Went to an art opening at Deitch Projects by Mariko Mori.
The wall text proudly announced that Tom Na H-iu (the glowing orb above) is connected via the Internet directly to the world's largest observatory in Japan, and that the piece is a live visualization of the neutrino data from that lab.
Whenever I see art visualizing data from the Internet, I think of Natalie Jeremijenko's famous Live Wire project from 1997.
Natalie's piece showed data that everyone could directly relate to (the amount of traffic over the network in an office, corresponding to how busy everyone is). The visualization was very simple: The amount of network traffic controls the speed of a stepper motor. A clear single variable, shown using one dimension of movement. The visualization made perfect sense: the more traffic, the more the wire dances about. Yet it was also surprising, revealing a usually hidden dimension of our daily cycle.

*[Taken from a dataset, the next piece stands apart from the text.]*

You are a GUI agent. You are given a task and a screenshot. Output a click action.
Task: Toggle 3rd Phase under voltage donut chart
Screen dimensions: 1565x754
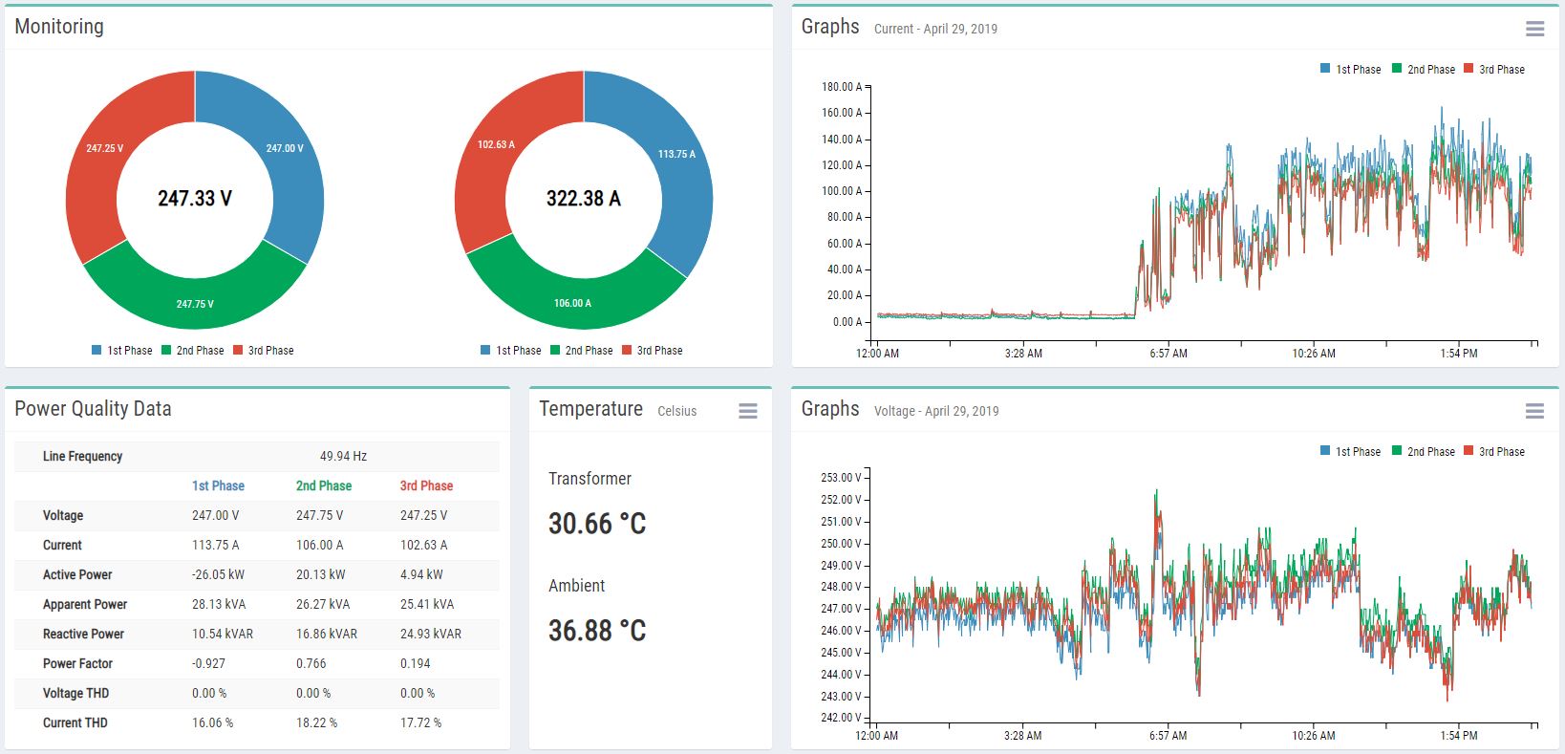(263, 351)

Unfortunately, when most artists make Internet data visualizations, they do what Mariko did. She took a piece of data we are so unfamiliar with that nobody could tell the difference between real and made up data. Then she presented it using a visualization so abstract it needed wall text to explain it. At that point, why not make it up? Nobody will call you on it.
The piece was beautiful, but all the wall text about neutrinos and live Internet data was just a way to prop the work up with some pseudo-scientific claims. Better to just to say "we made a giant ten foot tall Lava lamp."